• _TASK DESCRIPTION_:
Extend the home networking discussion below about using two modems on one phone line, starting after its final sentence and not drawing on the lines that follow it.

• _TEXT SEGMENT_:
= = = = = = =

Many years ago I did have two modems working concurrently on my phone line. One was an ADSL (broadband) modem, and the other was a 56 kbps dial up modem from the pre-broadband days. At that time we had no router and only a USB connected ADSL modem. My son had the faster computer and tended to use the ADSL modem, while I used the dial-up modem to connect over the Internet to my office. The dial-up modem locked out the normal phone service when it was in use.

It is not possible to use two dial-up or two ADSL modems on the same line. Some cable or fibre optic ISPs may offer the capability of two of their modems on the same cable, but this would be subject to two ISP contracts, one for the connection to each modem.

The better solution is to have a fast ISP connection and a fast router with multiple Ethernet connections to various computers, games consoles and wireless access points. Fast Ethernet switches may be used to increase the Ethernet connectivity.

If you are playing online games you should not be connecting to the Internet through a WiFi link. WiFi is a shared half-duplex interface that can give erratic performance especially when multiple devices are all using the same network.

Ethernet, particularly fast Ethernet, will give better performance than WiFi. For non-portable devices such as desktop PCs, TVs, TV Catch-up boxes and games consoles Ethernet should be used, with WiFi reserved for portable devices with relatively low bandwidth requirements.

If it is not possible to run Ethernet all the way across the house, you should investigate Powerline network adapters.

I hope this helps.

Other answer:

zzzzzz:
Yes. You would need a new account with your ISP. If its a phone, DSL line than you would need to have a second phone line installed. If it's a cable modem you would need a 2nd cable line. Or you can mix the 2. Have one DSL and one Cable ISP. There are also cellular carriers that office internet services you can get.

Now what is more likely to solve your problem is to improve your connection to your current network. I'm going to make a guess that you're using wifi. Wifi is terrible if you need a fast stable connection. It can cost a lot to have ethernet installed so lets forget that to. I would recommend for you is purchasing a set of Powerline adapters. You install one near your router and the other next to the dervice you need internet for, even a router if you need multiple things connected to it. This will give you a fast, stable connection over anything that wifi can give you. Even the cheapest set I see rated for 150 mbps which is faster than most peoples internet connections so it takes away that bottleneck.

= = = = = = =

• _PROVIDED DATA_:
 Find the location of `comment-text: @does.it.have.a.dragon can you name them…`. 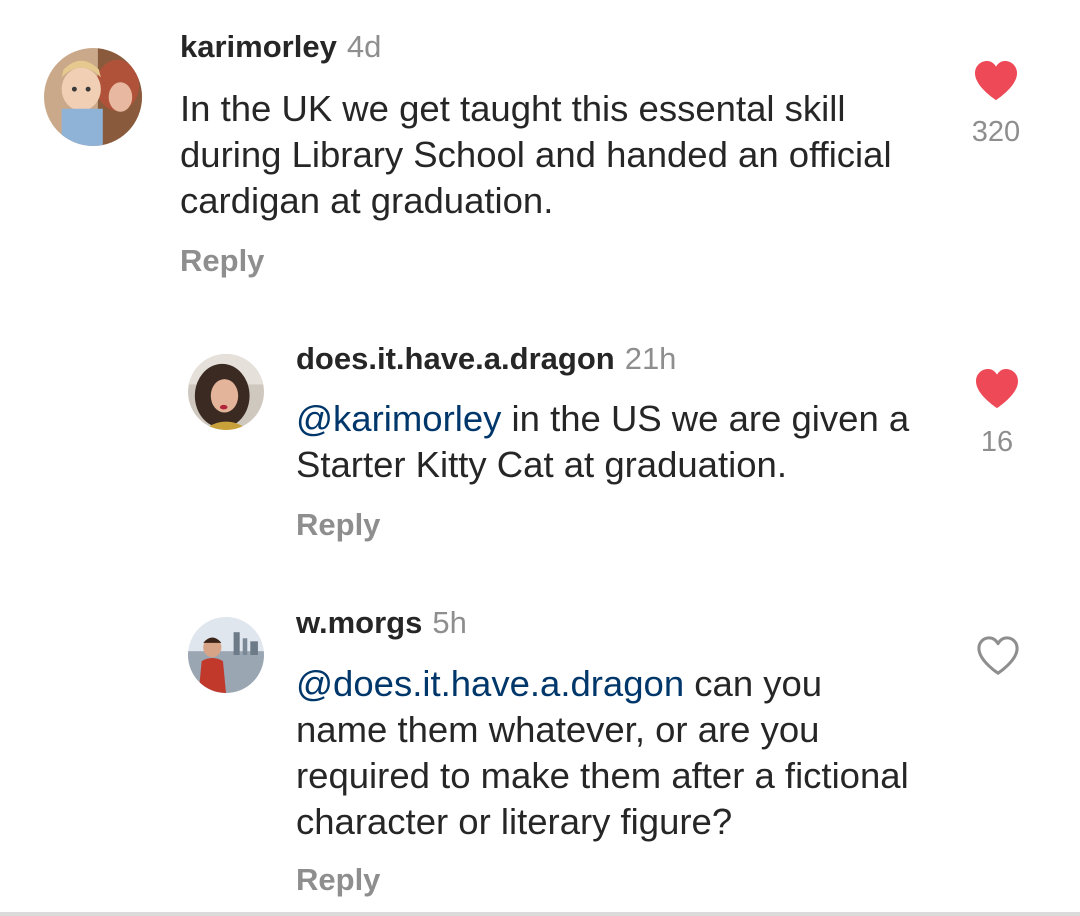

comment-text: @does.it.have.a.dragon can you name them… is located at coordinates (606, 753).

= = = = = = =

• _ANSWER BOX_:
Steve D:
Basically no – and it wouldn't do you any good if you can. The reason you are lagging is not because everyone is using the same router, but rather everyone is using the same line-in. The line itself has a maximum throughput – as more people use that line, the throughput gets divided up into more slices – adding a line splitter and another router does not overcome that problem. The only way to speed up your throughput is by getting a second, dedicated line (in which case you could probably hard wire right to the line and eliminate the router).
Adrian:
No, one modem per phone line. However, most houses have dual phone feeds (4 wires) to the house. If you check with your ISP, you could maybe get a second, dedicated Internet service on the second line. Of course, you have to pay for it…
chrisjbsc:
Yes, you can add your own router. BUT the connection to the Internet is still the same one shared with the rest of the house!! SOMEONE has to pay more for a better / extra phone line and broadband connection.
Undisclosed:
What you need is either :
1. A second router you can put between the first router and the modem
OR
2. The admin password and login for the existing router if it has the features we need.

Then simply prioritize your own traffic in the router settings.